By Brad Spencer
Dear Mr. President,
Congratulations on winning a second term. I hope you had some time to relax after that grueling campaign.
The reason I write to you today is not in regard to economic development or balancing the federal deficit or stabilizing foreign policy. No, I write to you today about basketball.
In the first four years of your presidency I monitored the news reports of your hoops play, and, honestly, I'm a little bewildered by your choice of playing partners. On the day of the election, I read that you partook in a game that featured former NBA great Scottie Pippen and former pros Randy Brown and Jeff Sanders, along with several former college players, some of whom are members of your cabinet.
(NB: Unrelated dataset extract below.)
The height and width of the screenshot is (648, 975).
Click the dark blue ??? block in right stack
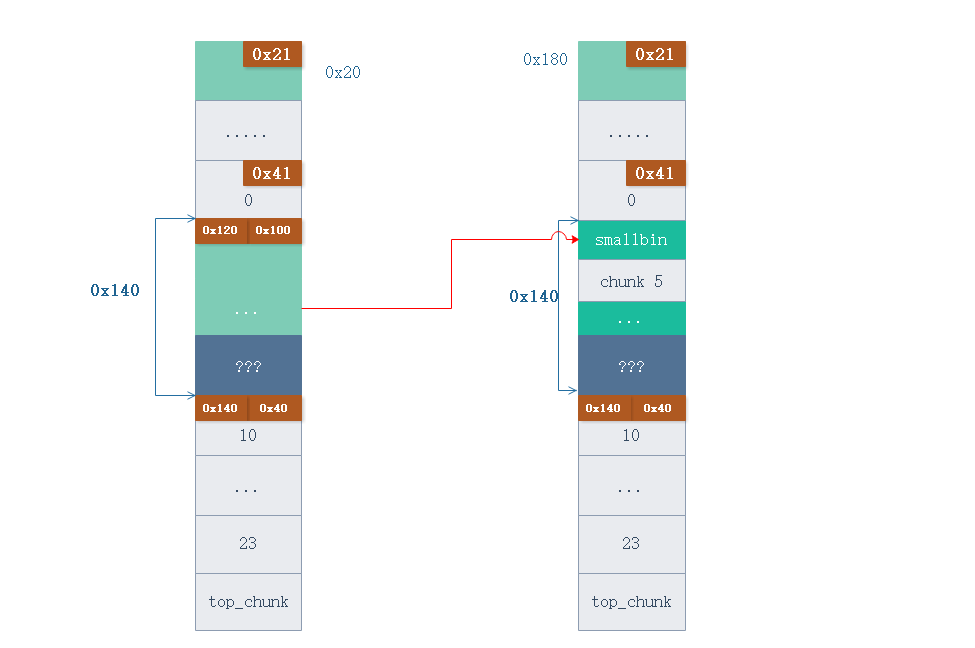pyautogui.click(x=631, y=366)
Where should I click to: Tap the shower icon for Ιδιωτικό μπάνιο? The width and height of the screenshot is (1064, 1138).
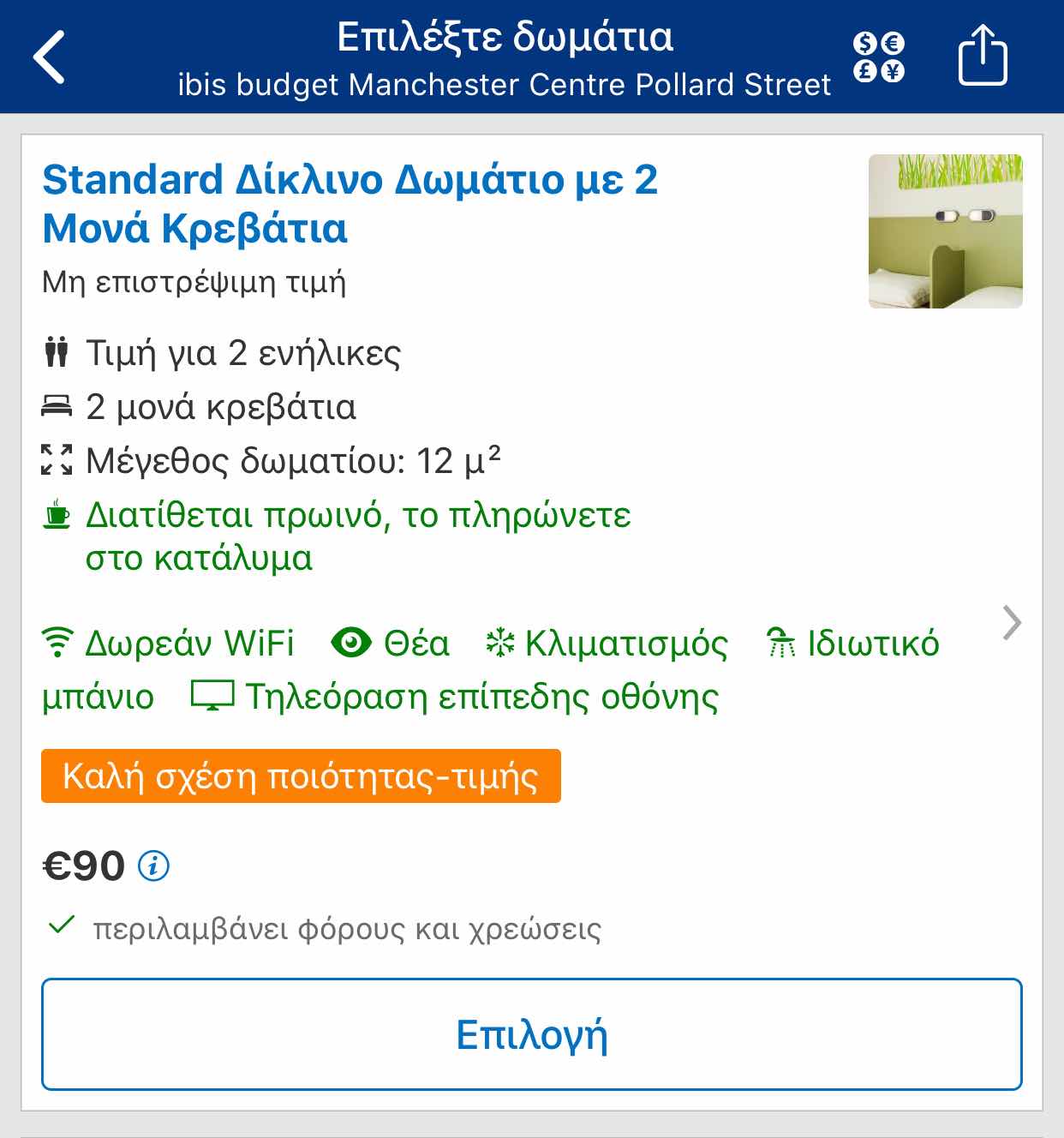pyautogui.click(x=780, y=643)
This sounds like an exceptionally talented group. But Pippen told reporters afterward, "I thought the lanes opened up when Michael Jordan used to drive. I used to be like, 'Wow.' But then I saw the president drive. I thought they were bringing the whole motorcade through the lane it was so wide."
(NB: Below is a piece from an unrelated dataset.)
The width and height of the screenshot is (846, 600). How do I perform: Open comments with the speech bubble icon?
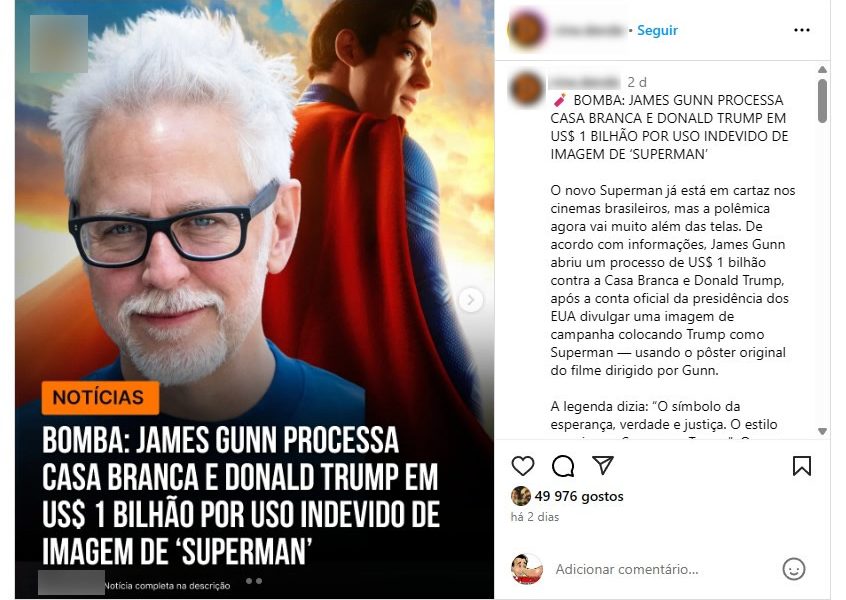pos(563,466)
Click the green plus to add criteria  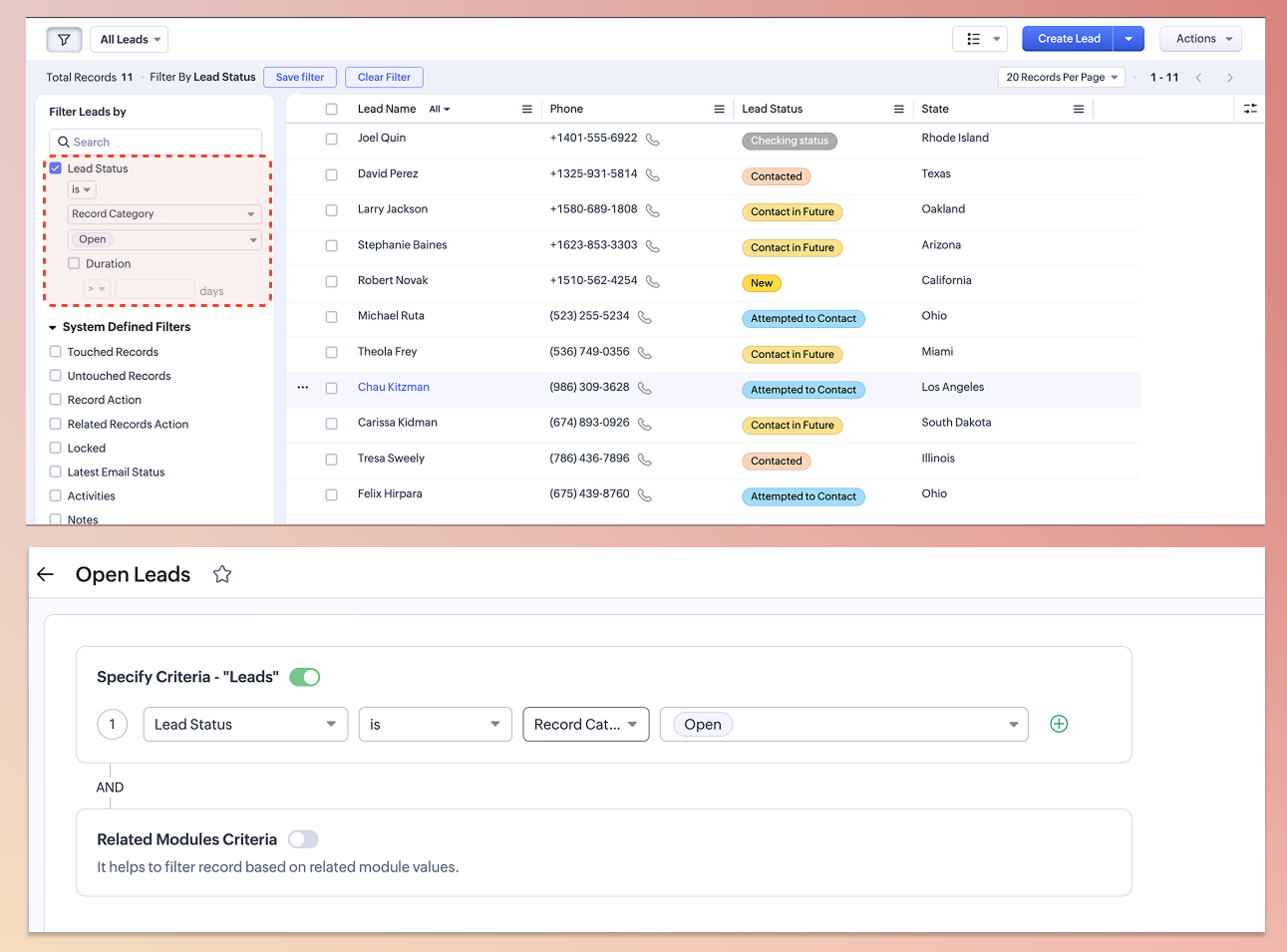[1059, 724]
It seems even with the amount of talent on the court, you're receiving preferential treatment, which is expected considering the line of work you're in. That's why I'd like to invite you out to Oak Park, not so much to experience a hoops game where no one is treated with kid gloves but to simply help open up the lanes for yours truly. See, I could use all the help I can get, and I would think you'd enjoy hitting the hardwood with some of us common folks.
We are black. We are white. We are Hispanic. We are old. We are not so old — but we are not young, that's a fact. We are fat. We are thin. We are in-between fat and thin — but on our way to fat. We are lawyers, writers, doctors, electricians, accountants, stay-at-home fathers, salesmen, and so on.
None of us can slam dunk or run the court for very long without wheezing. Yes, once in a while we bank a shot in from the three-point line, and we are ridiculed accordingly for it. There's always the occasional air-ball and the errant pass that ends up in the bleachers. We have our moments, too: the backdoor pass, the alley-oop tip-in, the long-range game winner.
So, if you'd like to spend a couple of hours with guys with nicknames like Mack Truck, Mad Dog, Ralphie — aka The Spaniard or The Gladiator — then feel free to contact me. You'll get a kick out of Reese Hutchinson, who I'm told has been playing in the league since James Naismith created the sport (I predict an elbow to the kidneys coming my way for that zing).
Oh, and there's one other incentive. Those who aren't limping home to pop the Advil and ice the knees go for beers afterwards.